From segregation to women’s suffrage to discrimination of all kinds, civil rights have shaped the course of American history. Civil Rights in America: From Reconstruction to the Great Society is a premier archive of official publications and primary source material related to civil rights in the United States. Fully searchable, with unique browsing capabilities and comprehensive metadata, this collection is indispensable for teaching and researching American history, political science, social justice, and related fields.
An untapped wealth of primary source documents
Focusing primarily on the century beginning shortly after the signing of the Emancipation Proclamation, the federal documents in Civil Rights in America: From Reconstruction to the Great Society were published by the United States Congress. They include publications and reports about civil rights from the U.S. Senate and House of Representatives, executive branch, congressional committees, special investigations and non-governmental organizations, all digitized from the originals and combined in a fully searchable database. Through both firsthand testimony and government-level analysis, this trove of largely untapped material covers the arc of American civil rights—from the myriad rights issues surrounding African Americans to the issues related to other ethnic groups, immigrants, laborers, children and undocumented workers—as seen through the eyes of those who experienced them.
One hundred years of civil rights research opportunities
Civil Rights in America covers a large number of topical categories, including the Reconstruction Era, voting rights, race and education, impact of Supreme Court decisions, civil rights legislation, worker’s rights, civil rights and free speech, gender and sexual discrimination and others. It includes varied perspectives and firsthand accounts of freedom and segregation, origin and history of the Ku Klux Klan, challenges of the Freedman’s Bureau, history of child labor regulations, founding and growth of Black colleges, literacy tests and women’s suffrage, establishment of the property rights of women, educational equality for minority children, integration and fair housing, labor unions and the regulations for limiting working hours, immigration studies tracking 20th-century racial minorities, maternity rights of women, national and regional attitudes towards race and gender, school integration and the Civil Rights Act of 1964, the evolving debate about unauthorized border crossings and much more.
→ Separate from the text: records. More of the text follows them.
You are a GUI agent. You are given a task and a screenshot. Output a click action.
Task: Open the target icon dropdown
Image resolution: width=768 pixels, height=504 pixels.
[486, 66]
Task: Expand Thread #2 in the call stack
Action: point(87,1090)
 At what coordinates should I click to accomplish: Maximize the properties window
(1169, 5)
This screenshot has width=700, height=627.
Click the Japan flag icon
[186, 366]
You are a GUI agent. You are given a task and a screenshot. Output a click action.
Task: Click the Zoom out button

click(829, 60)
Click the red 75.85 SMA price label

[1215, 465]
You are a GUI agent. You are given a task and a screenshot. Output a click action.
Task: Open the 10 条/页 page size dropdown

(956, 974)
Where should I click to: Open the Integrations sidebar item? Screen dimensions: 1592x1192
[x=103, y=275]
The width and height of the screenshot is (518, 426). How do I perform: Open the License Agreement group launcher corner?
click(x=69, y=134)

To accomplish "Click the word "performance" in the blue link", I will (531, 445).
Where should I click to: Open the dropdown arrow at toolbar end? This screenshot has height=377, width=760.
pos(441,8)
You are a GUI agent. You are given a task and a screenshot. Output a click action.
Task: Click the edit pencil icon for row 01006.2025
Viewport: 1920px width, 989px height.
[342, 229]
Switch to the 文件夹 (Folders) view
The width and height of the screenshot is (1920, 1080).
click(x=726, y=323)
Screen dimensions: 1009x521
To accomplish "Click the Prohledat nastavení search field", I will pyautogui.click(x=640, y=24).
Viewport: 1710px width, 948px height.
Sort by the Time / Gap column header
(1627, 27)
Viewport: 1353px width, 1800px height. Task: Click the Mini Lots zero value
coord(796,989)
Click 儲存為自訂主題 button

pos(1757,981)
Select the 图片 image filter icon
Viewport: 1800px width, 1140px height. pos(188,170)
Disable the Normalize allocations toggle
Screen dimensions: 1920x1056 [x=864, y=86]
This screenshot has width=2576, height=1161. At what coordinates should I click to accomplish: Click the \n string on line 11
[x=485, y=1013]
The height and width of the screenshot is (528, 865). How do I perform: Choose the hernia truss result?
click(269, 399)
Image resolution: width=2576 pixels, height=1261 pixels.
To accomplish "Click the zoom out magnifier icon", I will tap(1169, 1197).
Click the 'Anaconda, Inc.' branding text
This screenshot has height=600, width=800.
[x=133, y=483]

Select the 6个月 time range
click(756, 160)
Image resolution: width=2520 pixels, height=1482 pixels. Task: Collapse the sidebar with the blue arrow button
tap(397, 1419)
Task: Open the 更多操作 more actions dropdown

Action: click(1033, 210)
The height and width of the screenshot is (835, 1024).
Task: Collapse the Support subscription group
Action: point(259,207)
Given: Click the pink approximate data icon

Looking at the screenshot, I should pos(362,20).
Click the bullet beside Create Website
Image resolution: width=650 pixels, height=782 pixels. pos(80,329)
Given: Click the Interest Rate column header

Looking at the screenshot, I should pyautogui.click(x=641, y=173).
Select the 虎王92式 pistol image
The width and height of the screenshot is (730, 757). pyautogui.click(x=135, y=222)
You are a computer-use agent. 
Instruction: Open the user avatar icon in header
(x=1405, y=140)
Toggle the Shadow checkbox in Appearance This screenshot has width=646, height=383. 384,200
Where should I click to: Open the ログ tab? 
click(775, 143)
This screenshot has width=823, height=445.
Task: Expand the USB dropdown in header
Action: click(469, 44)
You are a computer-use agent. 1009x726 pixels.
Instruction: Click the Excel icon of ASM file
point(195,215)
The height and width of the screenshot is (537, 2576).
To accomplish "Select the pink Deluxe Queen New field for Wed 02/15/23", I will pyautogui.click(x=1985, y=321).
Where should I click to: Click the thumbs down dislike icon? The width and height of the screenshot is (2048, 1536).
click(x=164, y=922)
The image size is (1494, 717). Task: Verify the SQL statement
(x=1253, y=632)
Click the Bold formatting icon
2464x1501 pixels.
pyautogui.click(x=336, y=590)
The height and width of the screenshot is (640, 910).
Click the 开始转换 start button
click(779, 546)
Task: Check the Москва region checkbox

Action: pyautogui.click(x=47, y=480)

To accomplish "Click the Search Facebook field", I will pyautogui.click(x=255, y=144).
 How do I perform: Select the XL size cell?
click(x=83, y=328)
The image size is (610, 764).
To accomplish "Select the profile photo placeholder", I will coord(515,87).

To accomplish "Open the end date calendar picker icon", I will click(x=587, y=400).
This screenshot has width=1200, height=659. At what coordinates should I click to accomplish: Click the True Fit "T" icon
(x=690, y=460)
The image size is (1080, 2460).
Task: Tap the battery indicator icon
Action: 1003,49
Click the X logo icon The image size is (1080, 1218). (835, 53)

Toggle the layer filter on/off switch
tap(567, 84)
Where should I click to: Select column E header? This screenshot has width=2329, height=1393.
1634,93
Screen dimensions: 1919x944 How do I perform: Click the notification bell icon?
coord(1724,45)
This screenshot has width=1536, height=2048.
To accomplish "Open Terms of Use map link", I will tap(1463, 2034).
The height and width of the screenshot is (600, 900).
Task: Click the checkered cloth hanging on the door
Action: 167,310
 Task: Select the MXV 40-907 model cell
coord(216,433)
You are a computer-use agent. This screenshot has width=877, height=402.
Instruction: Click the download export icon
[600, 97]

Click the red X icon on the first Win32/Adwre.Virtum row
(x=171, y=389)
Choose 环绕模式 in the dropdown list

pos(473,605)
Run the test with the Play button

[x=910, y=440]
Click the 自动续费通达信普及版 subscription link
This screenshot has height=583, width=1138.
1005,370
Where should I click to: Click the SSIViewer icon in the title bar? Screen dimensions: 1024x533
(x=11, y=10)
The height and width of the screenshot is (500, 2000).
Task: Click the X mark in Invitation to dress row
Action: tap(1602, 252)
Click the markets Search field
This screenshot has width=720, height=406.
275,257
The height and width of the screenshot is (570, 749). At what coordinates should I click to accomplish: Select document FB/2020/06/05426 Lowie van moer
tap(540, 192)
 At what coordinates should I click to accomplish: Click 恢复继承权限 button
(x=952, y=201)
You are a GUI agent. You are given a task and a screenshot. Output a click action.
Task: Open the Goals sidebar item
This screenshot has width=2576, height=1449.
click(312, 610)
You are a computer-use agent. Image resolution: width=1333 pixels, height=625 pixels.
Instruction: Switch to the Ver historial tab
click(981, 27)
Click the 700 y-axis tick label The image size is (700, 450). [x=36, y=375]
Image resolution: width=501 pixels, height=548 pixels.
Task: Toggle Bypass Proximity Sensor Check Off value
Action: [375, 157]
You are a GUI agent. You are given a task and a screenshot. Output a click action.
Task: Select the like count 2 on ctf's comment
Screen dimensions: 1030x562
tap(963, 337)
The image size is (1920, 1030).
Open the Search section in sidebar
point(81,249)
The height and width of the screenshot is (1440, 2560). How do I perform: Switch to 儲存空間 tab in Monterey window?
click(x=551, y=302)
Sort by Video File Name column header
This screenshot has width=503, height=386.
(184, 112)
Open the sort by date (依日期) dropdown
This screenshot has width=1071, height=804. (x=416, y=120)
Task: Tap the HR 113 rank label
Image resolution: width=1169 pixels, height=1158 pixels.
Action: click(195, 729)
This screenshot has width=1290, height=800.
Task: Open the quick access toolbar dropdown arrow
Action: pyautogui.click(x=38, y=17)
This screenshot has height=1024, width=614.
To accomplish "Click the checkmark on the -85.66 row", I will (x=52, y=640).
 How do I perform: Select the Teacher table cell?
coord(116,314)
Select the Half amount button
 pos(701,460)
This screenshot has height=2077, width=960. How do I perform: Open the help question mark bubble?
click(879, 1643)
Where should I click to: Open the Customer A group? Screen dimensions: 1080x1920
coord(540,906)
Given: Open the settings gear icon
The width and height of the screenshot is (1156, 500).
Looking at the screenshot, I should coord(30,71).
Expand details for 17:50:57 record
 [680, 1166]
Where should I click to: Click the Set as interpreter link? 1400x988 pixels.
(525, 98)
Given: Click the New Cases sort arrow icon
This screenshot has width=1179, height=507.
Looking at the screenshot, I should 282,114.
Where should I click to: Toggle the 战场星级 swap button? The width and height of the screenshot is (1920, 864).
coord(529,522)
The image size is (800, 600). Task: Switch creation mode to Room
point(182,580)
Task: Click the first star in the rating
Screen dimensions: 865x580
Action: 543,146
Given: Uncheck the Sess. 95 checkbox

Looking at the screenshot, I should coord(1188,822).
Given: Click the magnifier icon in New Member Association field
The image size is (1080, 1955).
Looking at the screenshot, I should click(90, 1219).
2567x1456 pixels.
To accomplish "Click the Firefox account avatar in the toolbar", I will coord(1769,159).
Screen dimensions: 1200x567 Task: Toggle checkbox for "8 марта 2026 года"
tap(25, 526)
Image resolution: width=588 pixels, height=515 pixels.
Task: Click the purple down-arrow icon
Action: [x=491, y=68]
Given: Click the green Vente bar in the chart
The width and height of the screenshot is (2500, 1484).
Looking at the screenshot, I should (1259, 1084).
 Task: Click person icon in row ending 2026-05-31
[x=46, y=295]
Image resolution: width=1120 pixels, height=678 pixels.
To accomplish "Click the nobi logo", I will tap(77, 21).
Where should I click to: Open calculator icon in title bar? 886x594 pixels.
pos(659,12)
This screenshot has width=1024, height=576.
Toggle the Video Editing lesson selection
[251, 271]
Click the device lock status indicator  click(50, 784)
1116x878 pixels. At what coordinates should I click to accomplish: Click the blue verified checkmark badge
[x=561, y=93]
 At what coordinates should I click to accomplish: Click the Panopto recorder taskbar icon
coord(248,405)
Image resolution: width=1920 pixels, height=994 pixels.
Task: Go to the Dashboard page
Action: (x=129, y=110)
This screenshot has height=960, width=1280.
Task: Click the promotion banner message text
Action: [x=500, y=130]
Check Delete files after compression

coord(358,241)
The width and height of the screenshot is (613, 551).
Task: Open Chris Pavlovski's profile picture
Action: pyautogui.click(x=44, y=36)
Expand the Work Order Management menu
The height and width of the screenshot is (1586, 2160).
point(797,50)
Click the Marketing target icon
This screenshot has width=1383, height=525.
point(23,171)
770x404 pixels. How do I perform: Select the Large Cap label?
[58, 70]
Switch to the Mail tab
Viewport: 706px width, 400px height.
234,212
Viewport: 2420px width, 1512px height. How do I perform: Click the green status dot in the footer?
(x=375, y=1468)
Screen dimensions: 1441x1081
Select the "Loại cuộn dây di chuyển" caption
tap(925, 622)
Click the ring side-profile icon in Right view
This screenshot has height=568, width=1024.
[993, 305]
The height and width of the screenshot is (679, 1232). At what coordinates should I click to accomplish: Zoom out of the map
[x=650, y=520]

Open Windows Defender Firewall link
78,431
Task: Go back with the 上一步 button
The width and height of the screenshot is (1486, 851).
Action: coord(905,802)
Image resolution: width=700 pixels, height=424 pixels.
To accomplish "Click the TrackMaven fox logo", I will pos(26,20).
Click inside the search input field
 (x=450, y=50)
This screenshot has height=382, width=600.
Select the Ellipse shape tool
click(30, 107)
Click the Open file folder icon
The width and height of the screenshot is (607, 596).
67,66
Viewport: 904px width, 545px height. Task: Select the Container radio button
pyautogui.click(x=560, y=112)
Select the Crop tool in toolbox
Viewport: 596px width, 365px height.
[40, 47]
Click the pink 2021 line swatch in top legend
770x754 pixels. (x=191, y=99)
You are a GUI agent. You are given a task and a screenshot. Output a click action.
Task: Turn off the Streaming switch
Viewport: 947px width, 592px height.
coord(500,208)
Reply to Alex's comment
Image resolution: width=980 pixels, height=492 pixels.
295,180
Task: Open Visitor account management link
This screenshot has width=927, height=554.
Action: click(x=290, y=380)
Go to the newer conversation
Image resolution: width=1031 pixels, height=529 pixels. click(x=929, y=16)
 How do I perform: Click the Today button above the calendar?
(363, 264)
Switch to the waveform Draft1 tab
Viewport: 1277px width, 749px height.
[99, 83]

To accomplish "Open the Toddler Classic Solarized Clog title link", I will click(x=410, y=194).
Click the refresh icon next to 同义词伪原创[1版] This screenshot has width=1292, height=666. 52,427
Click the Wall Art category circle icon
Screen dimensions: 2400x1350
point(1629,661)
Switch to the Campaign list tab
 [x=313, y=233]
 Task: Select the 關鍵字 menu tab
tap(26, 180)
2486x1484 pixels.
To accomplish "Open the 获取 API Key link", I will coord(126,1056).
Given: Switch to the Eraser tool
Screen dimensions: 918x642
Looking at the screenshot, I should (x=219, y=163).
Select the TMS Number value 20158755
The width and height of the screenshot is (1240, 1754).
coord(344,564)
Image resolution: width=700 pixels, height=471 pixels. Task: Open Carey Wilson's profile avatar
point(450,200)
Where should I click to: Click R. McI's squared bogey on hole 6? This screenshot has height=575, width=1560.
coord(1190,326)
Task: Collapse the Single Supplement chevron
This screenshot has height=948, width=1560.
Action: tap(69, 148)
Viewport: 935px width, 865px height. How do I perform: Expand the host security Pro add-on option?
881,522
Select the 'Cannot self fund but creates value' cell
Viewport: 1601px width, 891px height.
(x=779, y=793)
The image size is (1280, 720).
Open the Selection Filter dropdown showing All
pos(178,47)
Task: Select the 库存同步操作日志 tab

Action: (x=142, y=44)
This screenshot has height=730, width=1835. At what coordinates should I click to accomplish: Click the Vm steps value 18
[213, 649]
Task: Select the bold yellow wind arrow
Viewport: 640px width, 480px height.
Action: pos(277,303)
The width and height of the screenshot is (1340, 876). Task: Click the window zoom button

No other resource offers such a range of civil rights material spanning a full century of essential American history.
Multi-disciplinary potential for students and scholars
In addition to providing comprehensive coverage of important events and people in American civil rights, this robust collection will help researchers track the evolution of gender and sexual discrimination, analyze national and regional attitudes toward race, gender and ethnicity, and trace patterns in immigration policy. Gender researchers, African American, Hispanic American and Asian American historians, and scholars in sociology, political science and labor history will also find incomparable material that covers a broad range of civil rights issues in their full complexity.